Irregular Graph Algorithms on Parallel Processing Systems.

Research Interests and Motivations My thesis work focuses on designing new parallel approaches for analyzing large real-world networks. This area of research specialization lies at the interface of high performance computing and big data analytics. What makes network analysis so interesting is the variety of data that can be expressed using graph abstractions. A graph representation fits naturally for biological networks at various scales, intercommunication in social networks, visual and geospatial relationships, neural activity in the brain, and numerous other sources of data within the scientific realm. The computational difficulties associated with analyzing real-world graphs is widely recognized, and it is correspondingly listed as one of DARPA’s 23 toughest mathematical challenges [1]. The high complexity, scale, and variation of graph-structured data poses an immense challenge in the design of techniques to study and derive insight from such data. Therefore, as we build more powerful supercomputers, it is important to understand how we can efficiently solve graph-theoretic problems on modern hardware. A 50× performance gap is sometimes observed between estimated and real running times due to programming model overhead, poor abstraction and subroutine choices, and sub-optimal data layouts. HPC platforms with manycore accelerators, such as GPUs or the Intel Xeon Phi, pose an entirely different set of challenges for algorithm designers to overcome.
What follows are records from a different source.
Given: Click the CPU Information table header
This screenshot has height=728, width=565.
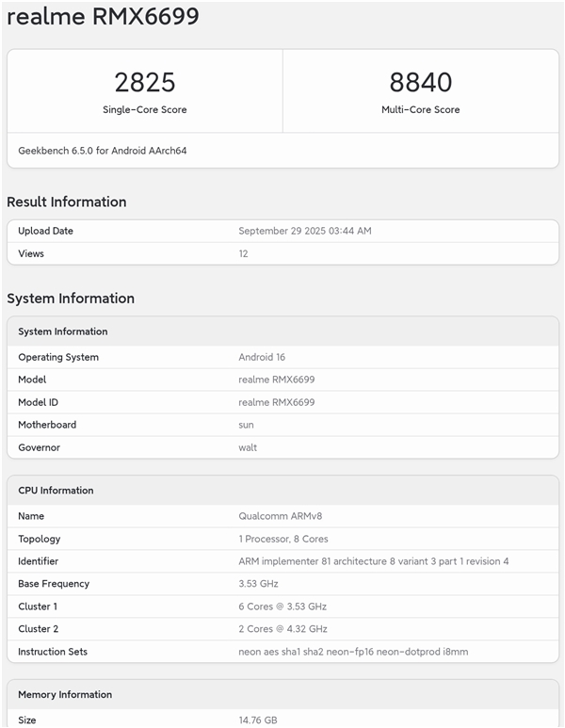Looking at the screenshot, I should [56, 491].
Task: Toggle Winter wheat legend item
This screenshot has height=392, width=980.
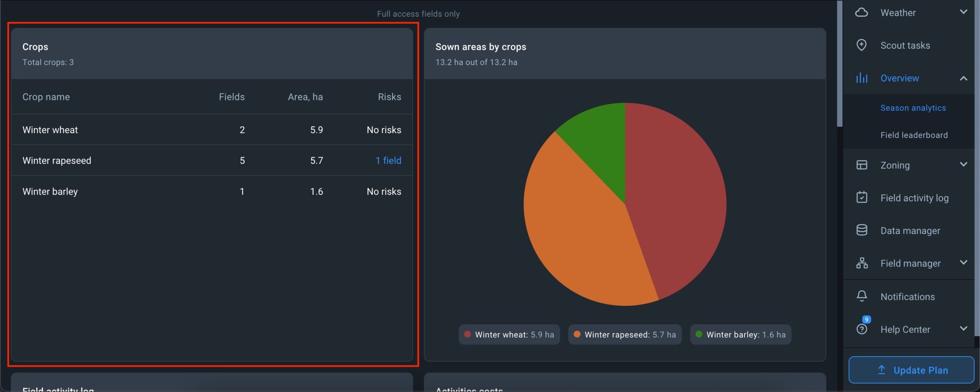Action: 509,335
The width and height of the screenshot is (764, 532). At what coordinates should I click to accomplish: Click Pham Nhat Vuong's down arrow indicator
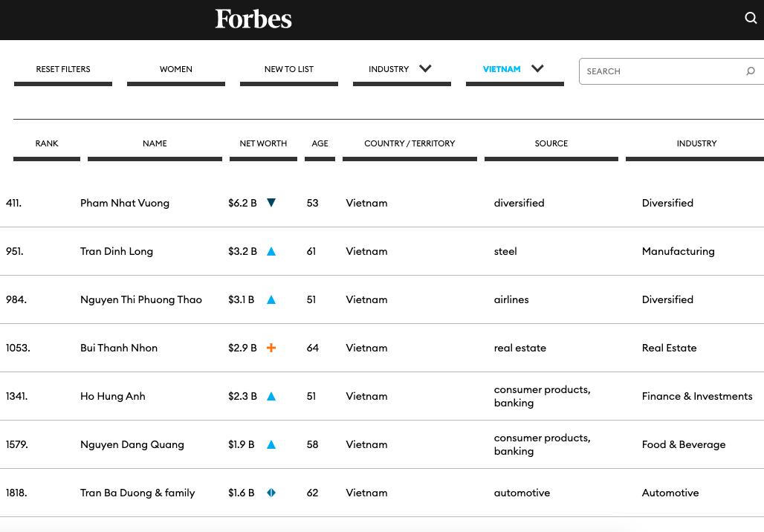271,203
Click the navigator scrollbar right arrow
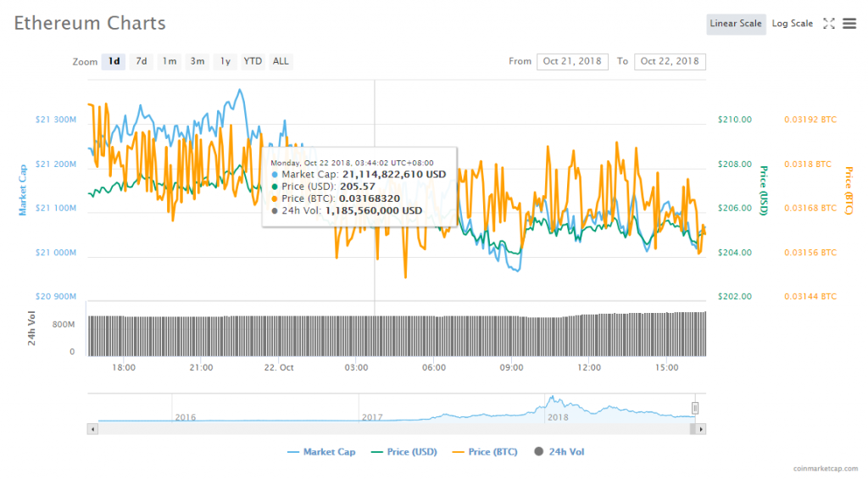This screenshot has width=868, height=480. [x=701, y=430]
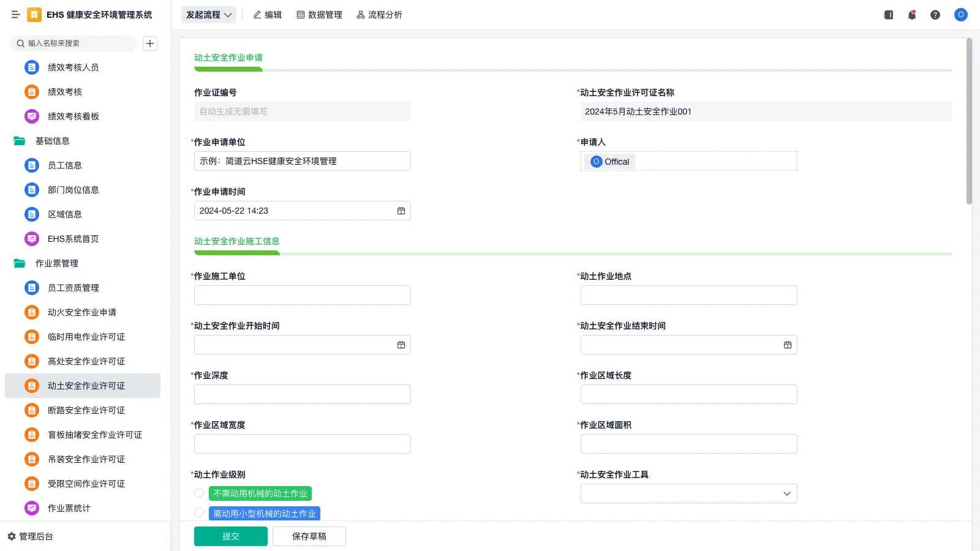Open calendar icon for 动土安全作业结束时间

tap(787, 345)
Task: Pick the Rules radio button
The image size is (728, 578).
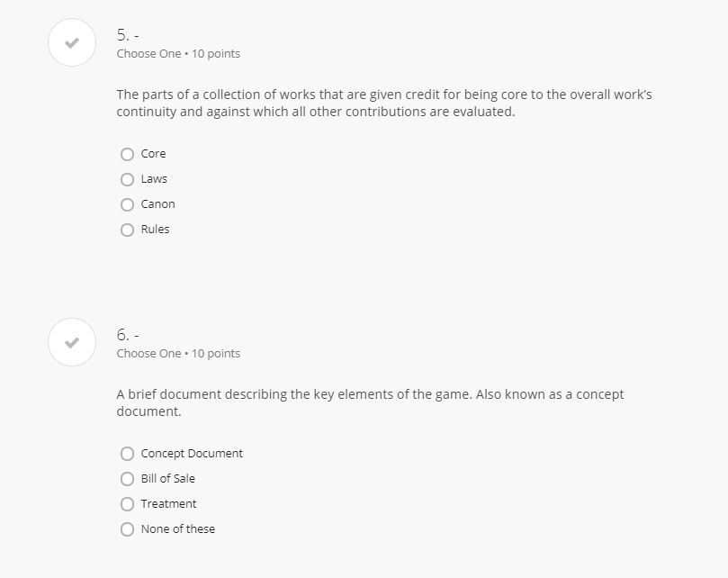Action: [127, 230]
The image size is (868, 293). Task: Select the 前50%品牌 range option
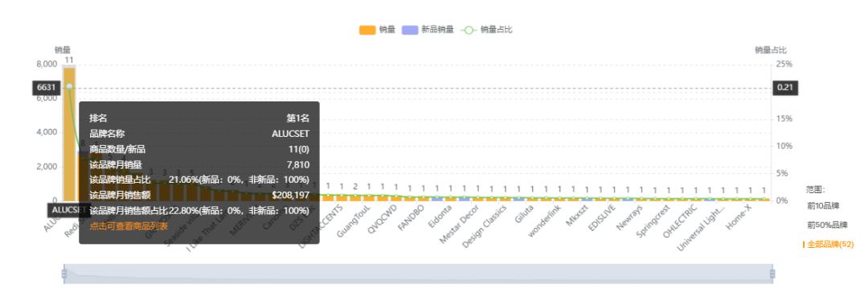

My primary research goals focus on tackling these problems through the optimization of graph analytics at all levels of hardware architecture, from thread to core to processor to single-node to multi-node to system-level scale. The fact that graph-structured data is so universal means that this research is useful to a large collection of data-intensive problems within the social and physical sciences. This abstract will describe some of the graph problems I’ve worked on throughout my doctoral program, their implementation, and their performance results relative to the prior state-of-the-art.